En faisant face aux difficultés, les regarder et trouver des solutions. Donner un débouché politique au mouvement féministe, à la radicalité écologique, à la crise de l’énergie pour sortir de notre ébriété énergétique. Ça passe par des moments de crispation, des moments de tension. On est là-dedans, mais faisons-en des forces.


Après tout, il n’y a pas d’élection pendant deux ans, n’est-ce pas le moment de changer le système ?

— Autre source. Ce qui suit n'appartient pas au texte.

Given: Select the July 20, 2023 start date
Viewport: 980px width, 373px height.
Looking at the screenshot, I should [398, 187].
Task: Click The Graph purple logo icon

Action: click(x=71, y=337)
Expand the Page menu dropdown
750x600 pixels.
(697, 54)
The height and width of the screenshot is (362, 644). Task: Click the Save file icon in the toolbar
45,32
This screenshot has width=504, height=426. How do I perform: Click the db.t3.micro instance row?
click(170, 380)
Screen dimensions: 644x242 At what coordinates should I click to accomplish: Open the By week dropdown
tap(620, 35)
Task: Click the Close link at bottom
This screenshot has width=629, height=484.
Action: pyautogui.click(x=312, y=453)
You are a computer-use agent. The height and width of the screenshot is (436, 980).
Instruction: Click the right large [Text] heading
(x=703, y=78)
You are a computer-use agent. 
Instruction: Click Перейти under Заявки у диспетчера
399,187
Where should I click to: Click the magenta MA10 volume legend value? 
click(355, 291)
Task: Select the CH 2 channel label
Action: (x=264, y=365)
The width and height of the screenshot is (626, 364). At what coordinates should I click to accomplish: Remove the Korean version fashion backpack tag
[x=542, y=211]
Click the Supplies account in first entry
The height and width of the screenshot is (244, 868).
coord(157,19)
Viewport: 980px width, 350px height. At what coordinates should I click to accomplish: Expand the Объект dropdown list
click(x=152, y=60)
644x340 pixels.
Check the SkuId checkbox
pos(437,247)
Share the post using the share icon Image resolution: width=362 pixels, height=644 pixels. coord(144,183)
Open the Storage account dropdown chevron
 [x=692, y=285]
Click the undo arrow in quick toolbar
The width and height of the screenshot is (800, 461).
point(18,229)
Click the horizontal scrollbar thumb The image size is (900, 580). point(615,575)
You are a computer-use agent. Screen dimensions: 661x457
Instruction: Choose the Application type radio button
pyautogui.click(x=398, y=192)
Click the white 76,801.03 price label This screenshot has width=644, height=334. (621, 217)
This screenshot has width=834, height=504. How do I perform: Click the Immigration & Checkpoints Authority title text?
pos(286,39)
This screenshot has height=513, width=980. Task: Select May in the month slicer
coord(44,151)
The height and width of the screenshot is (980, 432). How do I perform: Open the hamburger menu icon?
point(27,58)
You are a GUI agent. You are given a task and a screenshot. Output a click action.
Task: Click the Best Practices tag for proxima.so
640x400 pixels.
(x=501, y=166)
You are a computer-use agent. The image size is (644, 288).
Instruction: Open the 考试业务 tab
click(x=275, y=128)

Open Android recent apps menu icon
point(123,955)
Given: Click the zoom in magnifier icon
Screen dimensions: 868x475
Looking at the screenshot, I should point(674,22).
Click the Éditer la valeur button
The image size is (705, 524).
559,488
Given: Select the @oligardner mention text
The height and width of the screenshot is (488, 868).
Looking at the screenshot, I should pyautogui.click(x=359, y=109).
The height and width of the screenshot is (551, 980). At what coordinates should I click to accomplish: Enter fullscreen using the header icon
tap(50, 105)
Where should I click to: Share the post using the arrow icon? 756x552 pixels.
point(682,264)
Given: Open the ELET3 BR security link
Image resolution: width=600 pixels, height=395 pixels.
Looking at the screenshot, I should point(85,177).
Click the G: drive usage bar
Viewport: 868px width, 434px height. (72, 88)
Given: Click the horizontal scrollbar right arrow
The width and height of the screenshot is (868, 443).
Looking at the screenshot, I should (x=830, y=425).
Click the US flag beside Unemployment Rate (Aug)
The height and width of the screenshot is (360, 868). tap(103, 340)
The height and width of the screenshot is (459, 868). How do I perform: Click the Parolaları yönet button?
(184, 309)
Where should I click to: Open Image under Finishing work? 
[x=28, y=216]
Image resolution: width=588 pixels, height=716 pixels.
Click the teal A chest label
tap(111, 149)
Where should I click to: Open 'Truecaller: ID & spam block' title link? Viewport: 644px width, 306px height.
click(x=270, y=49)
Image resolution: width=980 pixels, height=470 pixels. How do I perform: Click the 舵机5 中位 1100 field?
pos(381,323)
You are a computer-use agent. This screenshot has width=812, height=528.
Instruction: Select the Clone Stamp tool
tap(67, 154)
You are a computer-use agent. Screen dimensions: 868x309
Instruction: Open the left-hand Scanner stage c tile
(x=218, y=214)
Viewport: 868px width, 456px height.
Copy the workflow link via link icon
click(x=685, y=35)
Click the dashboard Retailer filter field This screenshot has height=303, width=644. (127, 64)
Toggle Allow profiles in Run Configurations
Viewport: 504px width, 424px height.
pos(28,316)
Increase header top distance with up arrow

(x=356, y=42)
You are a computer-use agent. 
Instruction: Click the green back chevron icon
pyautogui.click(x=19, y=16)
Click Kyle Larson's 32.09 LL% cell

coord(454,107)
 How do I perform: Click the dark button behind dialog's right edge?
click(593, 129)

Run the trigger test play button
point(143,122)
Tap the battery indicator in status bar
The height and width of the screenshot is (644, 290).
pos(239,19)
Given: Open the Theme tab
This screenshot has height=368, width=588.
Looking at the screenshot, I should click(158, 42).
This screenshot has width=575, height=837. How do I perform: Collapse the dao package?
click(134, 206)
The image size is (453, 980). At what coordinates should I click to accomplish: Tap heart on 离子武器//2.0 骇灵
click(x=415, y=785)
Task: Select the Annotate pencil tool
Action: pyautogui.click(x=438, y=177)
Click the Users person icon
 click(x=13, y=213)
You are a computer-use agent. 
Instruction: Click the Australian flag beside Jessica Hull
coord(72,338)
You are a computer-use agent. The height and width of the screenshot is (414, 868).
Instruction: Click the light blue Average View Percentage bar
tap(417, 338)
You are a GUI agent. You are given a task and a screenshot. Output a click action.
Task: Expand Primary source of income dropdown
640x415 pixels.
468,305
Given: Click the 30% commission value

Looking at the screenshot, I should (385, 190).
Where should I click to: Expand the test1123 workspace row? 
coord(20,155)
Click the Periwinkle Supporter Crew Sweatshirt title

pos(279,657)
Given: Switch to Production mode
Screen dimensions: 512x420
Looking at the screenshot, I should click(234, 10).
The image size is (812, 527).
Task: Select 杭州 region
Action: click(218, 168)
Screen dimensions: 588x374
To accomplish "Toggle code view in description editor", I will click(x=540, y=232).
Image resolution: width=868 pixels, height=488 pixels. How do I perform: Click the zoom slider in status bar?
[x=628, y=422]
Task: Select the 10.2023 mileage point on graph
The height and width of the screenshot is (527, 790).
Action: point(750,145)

Exactement. C’est le moment de se questionner sur des éléments de fond et de ne pas continuer la politique comme avant. On veut changer le monde, mais ça ne peut pas se faire avec les codes de l’ancien monde. Il faut travailler à : qu’est-ce que faire politique ; est-ce qu’aujourd’hui, la meilleure manière de changer les choses, c’est d’aller manifester en nombre dans la rue ? N’y a-t-il pas aussi une révolution des jardins partagés, des zad, n’y a-t-il pas quelque chose à aller chercher du côté du municipalisme libertaire ? Est-ce qu’il n’y a pas d’autres manières de désobéir au système ? Le mot qui va être important dans les prochaines semaines et années, c’est la désobéissance au système. Je voudrais que nous désobéissions au système et je le dis en tant que députée. Aujourd’hui, l’heure est à la désobéissance. Tout acte d’obéissance à un système qui nous envoie dans le mur participe de notre responsabilité à aggraver la situation. Désobéissons.